La prise en charge des cancers pédiatriques a fait des progrès spectaculaires au cours des 50 dernières années offrant à une majorité de jeunes patients les possibilités d’une guérison. Toutefois, certains cancers et sous-types particuliers présentent toujours un très mauvais pronostic qui ne s’est guère amélioré depuis les années 1970. Ces cancers pédiatriques, toujours dévastateurs pour les familles qui sont touchées, représentent encore de 15 à 20 % des cas.
Pour continuer à progresser, la prise en charge des cancers de l’enfant et de l’adolescent doit poursuivre deux objectifs majeurs : améliorer la survie des formes les plus graves (réfractaires ou en rechute) et réduire l’impact des traitements sur la santé à long terme des jeunes guéris.

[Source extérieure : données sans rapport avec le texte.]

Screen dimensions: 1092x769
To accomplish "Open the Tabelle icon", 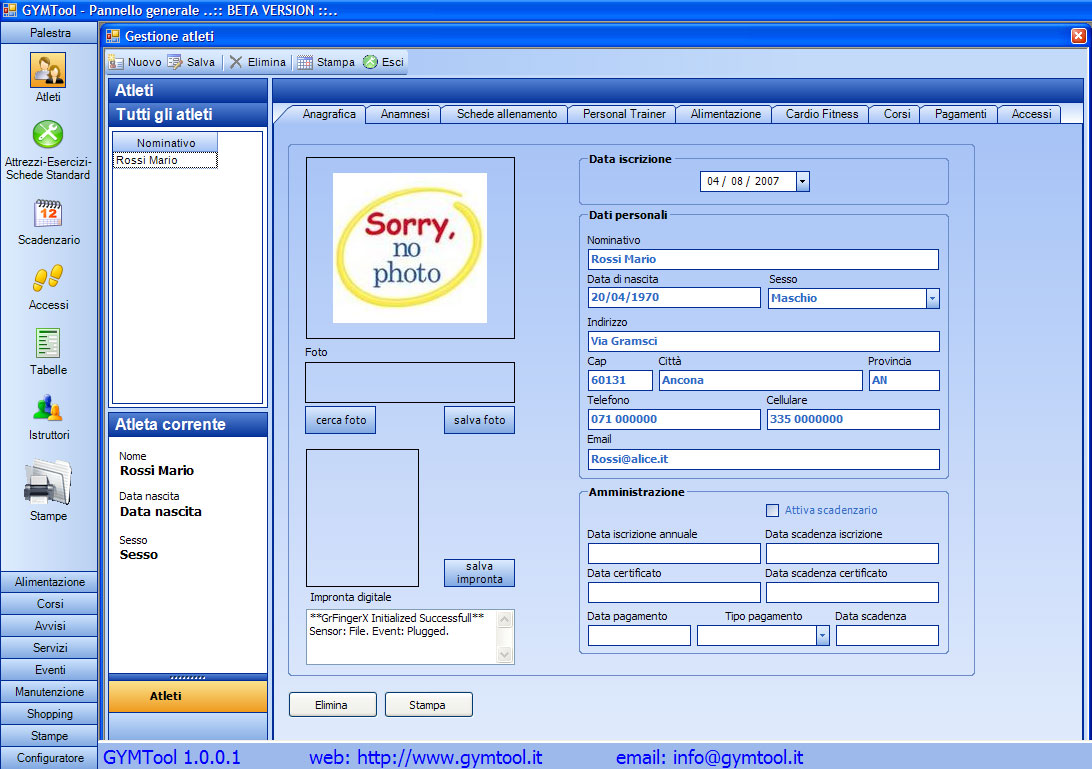I will point(48,344).
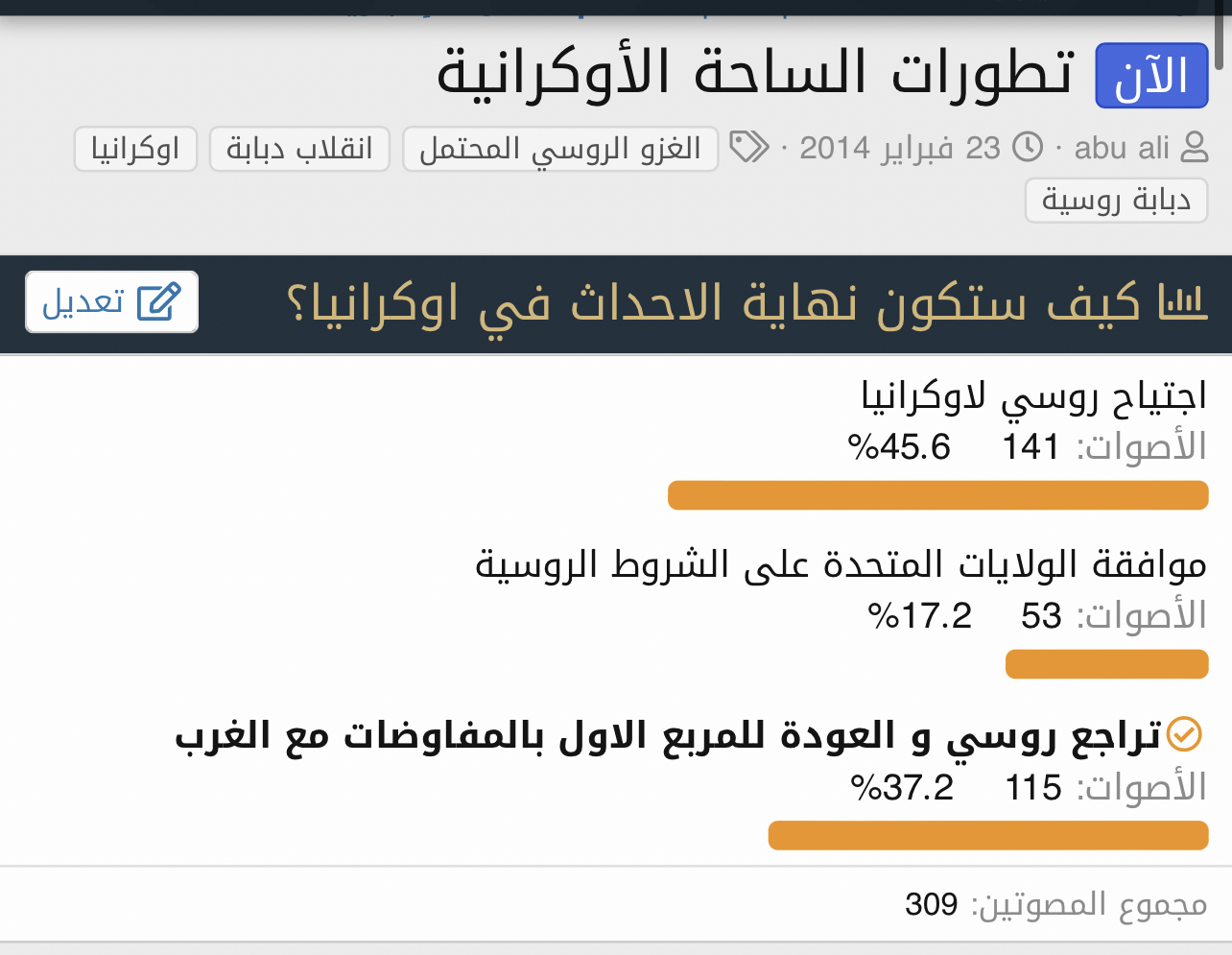Viewport: 1232px width, 955px height.
Task: Select the اوكرانيا tag
Action: (x=135, y=149)
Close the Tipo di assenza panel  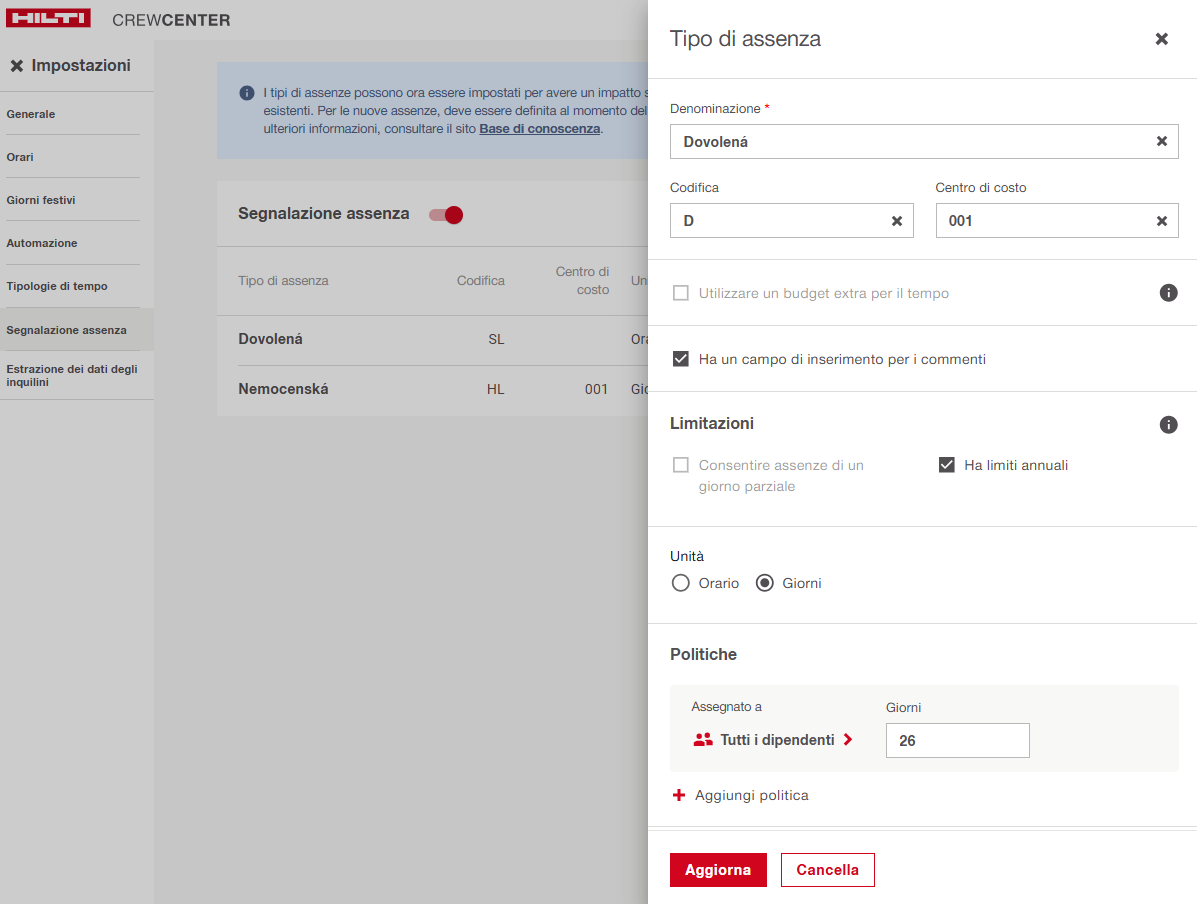1161,39
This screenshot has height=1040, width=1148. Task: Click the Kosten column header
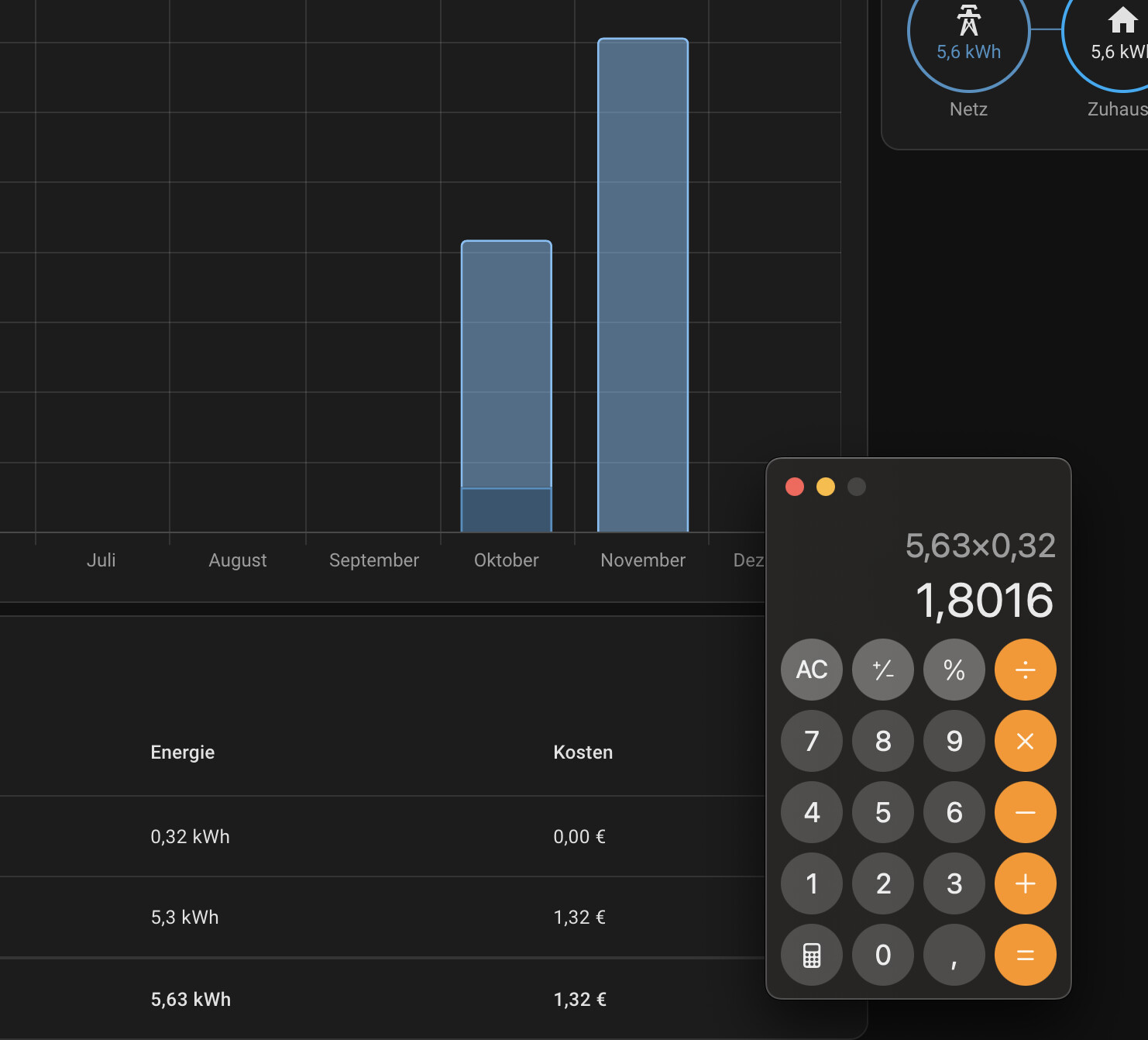pos(583,752)
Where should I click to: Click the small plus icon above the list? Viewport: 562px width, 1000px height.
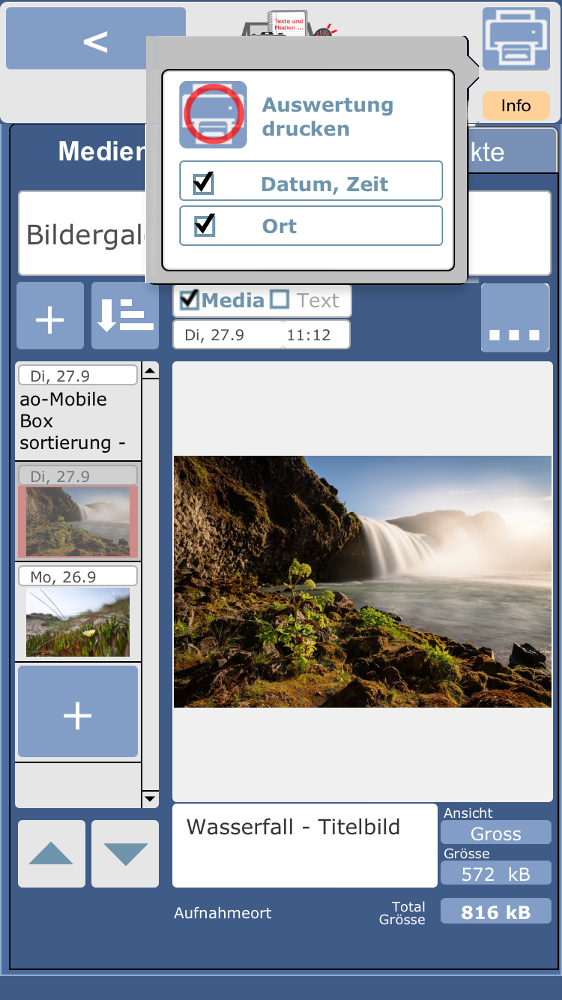pos(50,316)
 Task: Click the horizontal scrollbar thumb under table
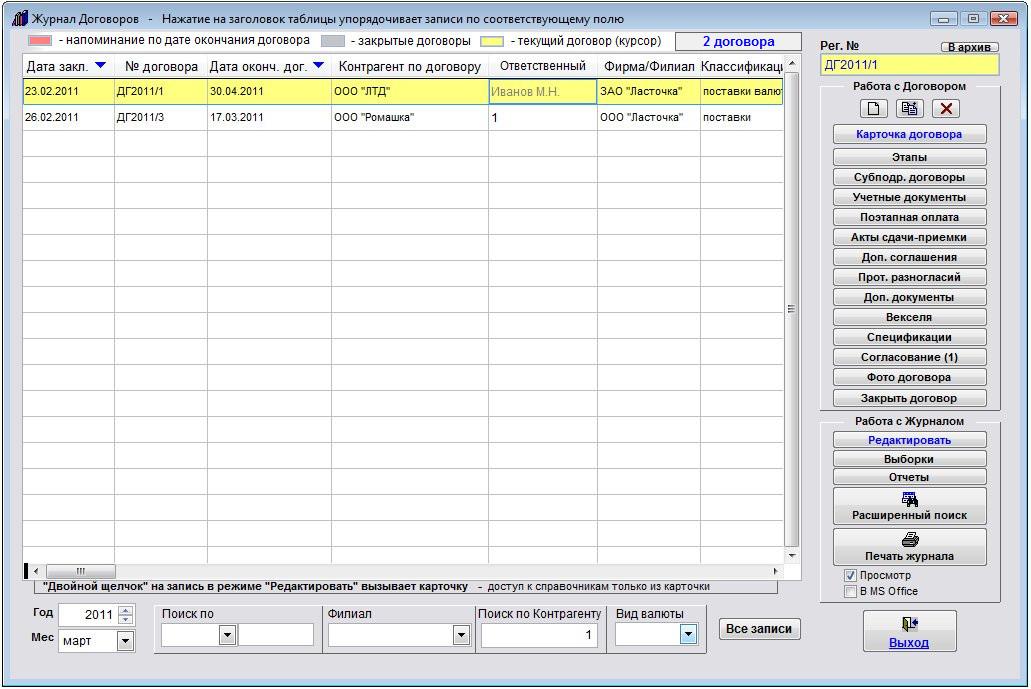coord(81,571)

Atteindre cet objectif passe par une meilleure connaissance de l’origine de ces cancers et de leur biologie particulière. De fait, le développement de nouvelle approches thérapeutiques est depuis quelques années marqué par un changement de paradigme. L’approche empirique, fondée sur la recherche de combinaisons optimales associant chimiothérapie-chirurgie-radiothérapie, qui prévalait auparavant, a permis de remarquables avancées. Toutefois, il existe encore à un plafond de verre concernant la part de cancers pédiatriques encore incurables.